## Task prompt:
Copy the passage of the Dorothy Jessie Bartlett biography starting with "- Born: Dorothy" and going on through "chemist and pharmacist.", swapping "pharmacist" for "apothecary" wherever it appears.

====== Extracted text ======

- Born: Dorothy Jessie Bartlett 31 July 1887 Brixton, London, England
- Died: 20 January 1941 (aged 53) Manchester, England
- Education: King's College London
- Spouse: William Armstrong Storey

= Dorothy Jessie Bartlett =

British chemist (1887 – 1941)

Dorothy Jessie Storey (née Bartlett; 31 July 1887 – 20 January 1941) was a British chemist and pharmacist.

Storey is known for being one the earliest female chemists to win a number of prizes and scholarships from the Pharmaceutical Society. She received a J. C. Hewlett scholarship, a Burroughs scholarship, and a Redwood scholarship, which allowed her to carry out research with Henry Greenish at the Pharmacognosy Research Laboratories. Her research with Arthur William Crossley, another supporter of early women chemists, resulted in a publication on o-Xylene. She then worked as a research chemist at Burgoyne, Burbridges & Co. She was elected an Associate of the Institute of Chemists in 1913.

== Personal life ==
Storey was born in 1887 to Willy Hugh Bartlett, a clerk at a shipping company, and his wife Emily Sophia Bartlett (née Osbourne) in Brixton, London. She attended Streatham Hill High School in Streatham, London. She studied science at the School of the Pharmaceutical Society, where she won several prizes and passed the Major examination to qualify as a pharmacist in 1911. She received a Bachelor of Pharmacy from King’s College London the same year.

On 17 April 1915, she married fellow chemist William Armstrong Storey, and they had a daughter born April 2, 1916.

Storey died on 20 January 1941 in Manchester.

====== Input data ======

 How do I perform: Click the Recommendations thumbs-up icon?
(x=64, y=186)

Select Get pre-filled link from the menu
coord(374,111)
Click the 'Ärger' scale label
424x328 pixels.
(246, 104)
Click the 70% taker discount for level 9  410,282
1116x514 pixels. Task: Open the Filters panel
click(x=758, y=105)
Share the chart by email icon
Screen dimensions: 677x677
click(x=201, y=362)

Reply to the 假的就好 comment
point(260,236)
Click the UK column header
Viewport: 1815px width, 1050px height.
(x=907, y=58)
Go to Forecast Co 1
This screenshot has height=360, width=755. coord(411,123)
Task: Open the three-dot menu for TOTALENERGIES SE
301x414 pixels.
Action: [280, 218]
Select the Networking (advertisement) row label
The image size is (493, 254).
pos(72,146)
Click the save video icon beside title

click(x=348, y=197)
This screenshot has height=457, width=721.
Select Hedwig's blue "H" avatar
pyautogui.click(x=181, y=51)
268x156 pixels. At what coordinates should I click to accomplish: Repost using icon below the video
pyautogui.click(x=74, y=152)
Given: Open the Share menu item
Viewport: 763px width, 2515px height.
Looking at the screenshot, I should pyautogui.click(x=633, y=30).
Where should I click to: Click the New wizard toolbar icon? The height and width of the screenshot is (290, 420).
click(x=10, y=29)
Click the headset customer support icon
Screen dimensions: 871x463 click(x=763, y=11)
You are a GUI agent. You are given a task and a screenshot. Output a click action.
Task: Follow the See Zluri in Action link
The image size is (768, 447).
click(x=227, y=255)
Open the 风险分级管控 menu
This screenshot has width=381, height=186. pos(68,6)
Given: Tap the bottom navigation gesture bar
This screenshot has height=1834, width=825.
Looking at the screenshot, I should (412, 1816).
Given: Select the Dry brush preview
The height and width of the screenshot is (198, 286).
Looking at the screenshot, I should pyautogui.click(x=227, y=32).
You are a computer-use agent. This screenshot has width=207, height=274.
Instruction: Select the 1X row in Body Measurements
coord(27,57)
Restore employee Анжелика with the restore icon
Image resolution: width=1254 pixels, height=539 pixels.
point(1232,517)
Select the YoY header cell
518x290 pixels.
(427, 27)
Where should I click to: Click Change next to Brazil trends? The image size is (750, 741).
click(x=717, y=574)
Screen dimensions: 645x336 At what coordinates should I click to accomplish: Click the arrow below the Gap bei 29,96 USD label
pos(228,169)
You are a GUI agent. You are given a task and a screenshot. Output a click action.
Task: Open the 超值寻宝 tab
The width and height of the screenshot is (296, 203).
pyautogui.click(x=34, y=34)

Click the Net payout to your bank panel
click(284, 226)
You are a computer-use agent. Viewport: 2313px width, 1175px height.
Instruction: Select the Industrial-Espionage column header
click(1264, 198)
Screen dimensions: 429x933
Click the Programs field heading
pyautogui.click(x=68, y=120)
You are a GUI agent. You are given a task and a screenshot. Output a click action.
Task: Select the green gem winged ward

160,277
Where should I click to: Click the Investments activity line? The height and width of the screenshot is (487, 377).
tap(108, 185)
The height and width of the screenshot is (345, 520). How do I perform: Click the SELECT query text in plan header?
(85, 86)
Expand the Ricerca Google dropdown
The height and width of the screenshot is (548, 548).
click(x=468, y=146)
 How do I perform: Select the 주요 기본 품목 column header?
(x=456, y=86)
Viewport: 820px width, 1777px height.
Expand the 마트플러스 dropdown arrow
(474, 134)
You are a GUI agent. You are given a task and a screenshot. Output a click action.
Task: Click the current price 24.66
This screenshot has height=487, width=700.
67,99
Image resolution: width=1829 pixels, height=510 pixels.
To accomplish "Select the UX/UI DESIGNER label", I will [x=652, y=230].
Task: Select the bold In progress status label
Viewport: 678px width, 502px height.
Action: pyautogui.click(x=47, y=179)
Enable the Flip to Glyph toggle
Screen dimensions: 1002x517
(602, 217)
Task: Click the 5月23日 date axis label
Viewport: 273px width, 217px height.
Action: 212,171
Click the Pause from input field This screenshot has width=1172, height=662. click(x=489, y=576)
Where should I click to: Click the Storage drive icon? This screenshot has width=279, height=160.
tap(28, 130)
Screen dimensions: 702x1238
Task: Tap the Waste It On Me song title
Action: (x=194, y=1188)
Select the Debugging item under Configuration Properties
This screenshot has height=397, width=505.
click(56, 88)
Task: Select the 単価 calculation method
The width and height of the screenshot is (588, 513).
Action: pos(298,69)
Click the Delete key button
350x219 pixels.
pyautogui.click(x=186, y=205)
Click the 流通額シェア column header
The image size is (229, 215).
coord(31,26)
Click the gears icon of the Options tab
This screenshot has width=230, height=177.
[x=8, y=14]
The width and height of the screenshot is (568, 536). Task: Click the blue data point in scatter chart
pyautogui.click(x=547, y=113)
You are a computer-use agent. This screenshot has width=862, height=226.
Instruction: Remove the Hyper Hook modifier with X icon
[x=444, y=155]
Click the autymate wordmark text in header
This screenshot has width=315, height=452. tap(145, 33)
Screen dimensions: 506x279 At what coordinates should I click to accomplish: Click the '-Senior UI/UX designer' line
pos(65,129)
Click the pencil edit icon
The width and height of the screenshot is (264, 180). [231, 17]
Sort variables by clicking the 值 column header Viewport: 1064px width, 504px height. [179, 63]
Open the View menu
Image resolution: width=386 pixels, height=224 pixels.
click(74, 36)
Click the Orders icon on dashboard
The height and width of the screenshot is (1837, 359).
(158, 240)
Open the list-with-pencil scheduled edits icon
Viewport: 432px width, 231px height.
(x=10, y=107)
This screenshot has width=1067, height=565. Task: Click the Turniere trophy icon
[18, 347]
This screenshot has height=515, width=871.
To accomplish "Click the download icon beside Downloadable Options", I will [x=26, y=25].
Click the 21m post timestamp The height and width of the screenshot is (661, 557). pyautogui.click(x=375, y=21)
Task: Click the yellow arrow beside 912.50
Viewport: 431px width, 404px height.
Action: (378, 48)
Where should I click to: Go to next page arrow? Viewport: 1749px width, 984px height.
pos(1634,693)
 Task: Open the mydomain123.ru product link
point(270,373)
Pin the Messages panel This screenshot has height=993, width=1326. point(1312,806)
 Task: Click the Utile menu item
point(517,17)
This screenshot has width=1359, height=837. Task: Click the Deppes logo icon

======

## Reply:
- Born: Dorothy Jessie Bartlett 31 July 1887 Brixton, London, England
- Died: 20 January 1941 (aged 53) Manchester, England
- Education: King's College London
- Spouse: William Armstrong Storey

= Dorothy Jessie Bartlett =

British chemist (1887 – 1941)

Dorothy Jessie Storey (née Bartlett; 31 July 1887 – 20 January 1941) was a British chemist and apothecary.